WHAT YOU SHOULD DO -
Repeat these records exactly, pictures excluded.

EXTRACTED INFORMATION -
------------------------------------------------------------------------
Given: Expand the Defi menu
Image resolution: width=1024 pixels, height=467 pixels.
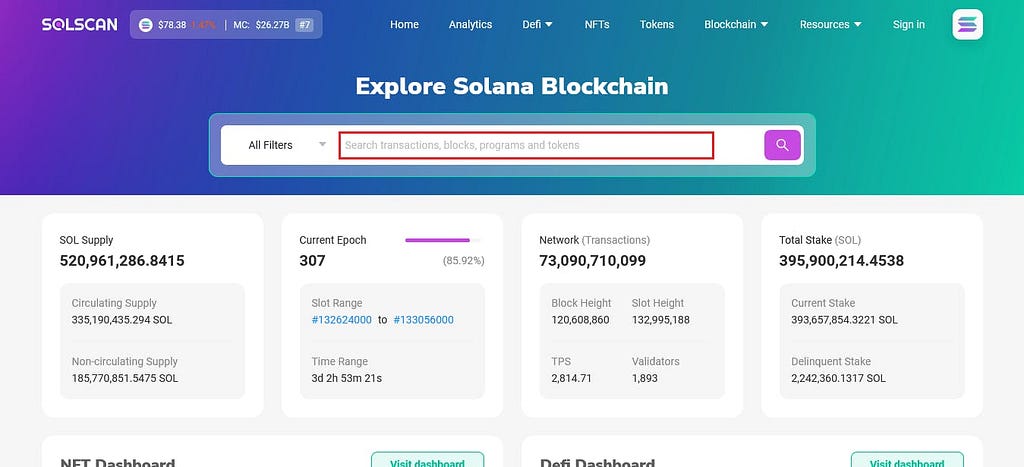Looking at the screenshot, I should pos(537,25).
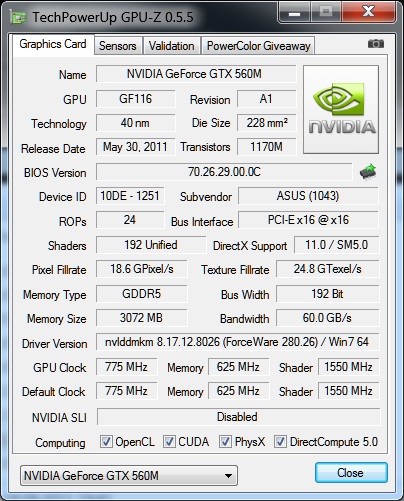Select GeForce GTX 560M combo box
The height and width of the screenshot is (501, 404).
click(x=129, y=476)
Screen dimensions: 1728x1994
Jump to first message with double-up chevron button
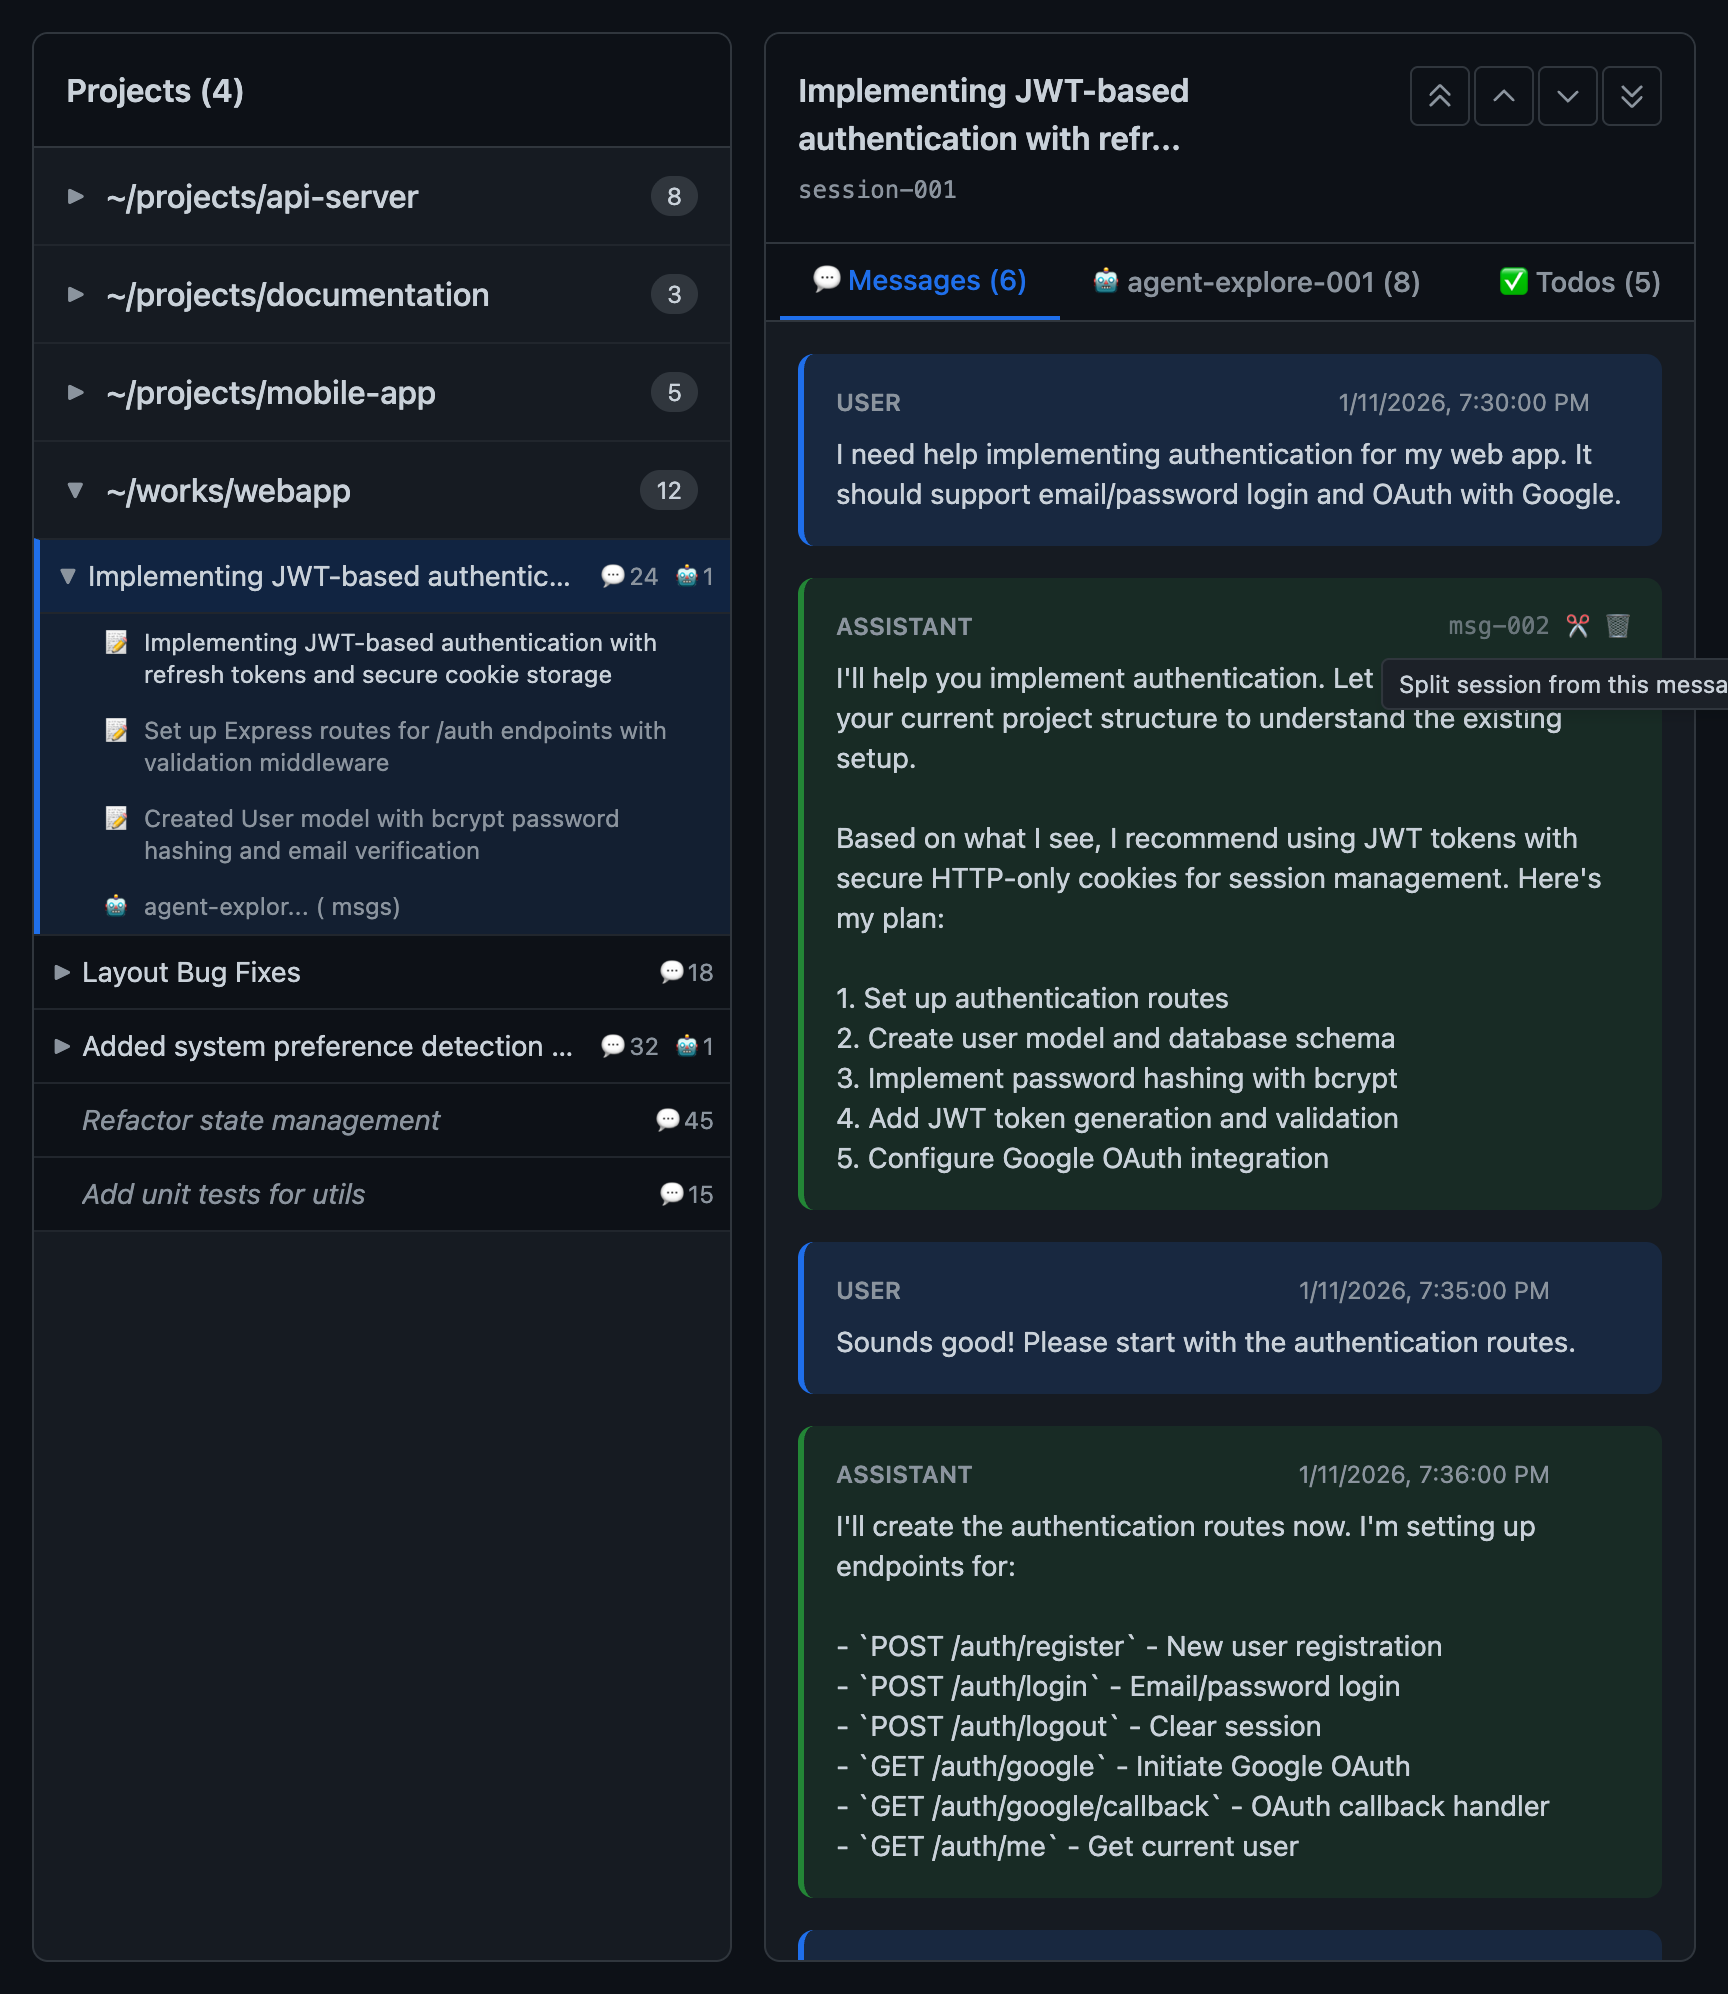click(1440, 96)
------------------------------------------------------------------------
SOLUTION BELOW -
Given: Expand the Defi menu
Image resolution: width=1024 pixels, height=467 pixels.
Looking at the screenshot, I should pos(537,25).
Select GeForce GTX 560M combo box
The height and width of the screenshot is (501, 404).
click(x=129, y=476)
Screen dimensions: 1728x1994
Jump to first message with double-up chevron button
click(1440, 96)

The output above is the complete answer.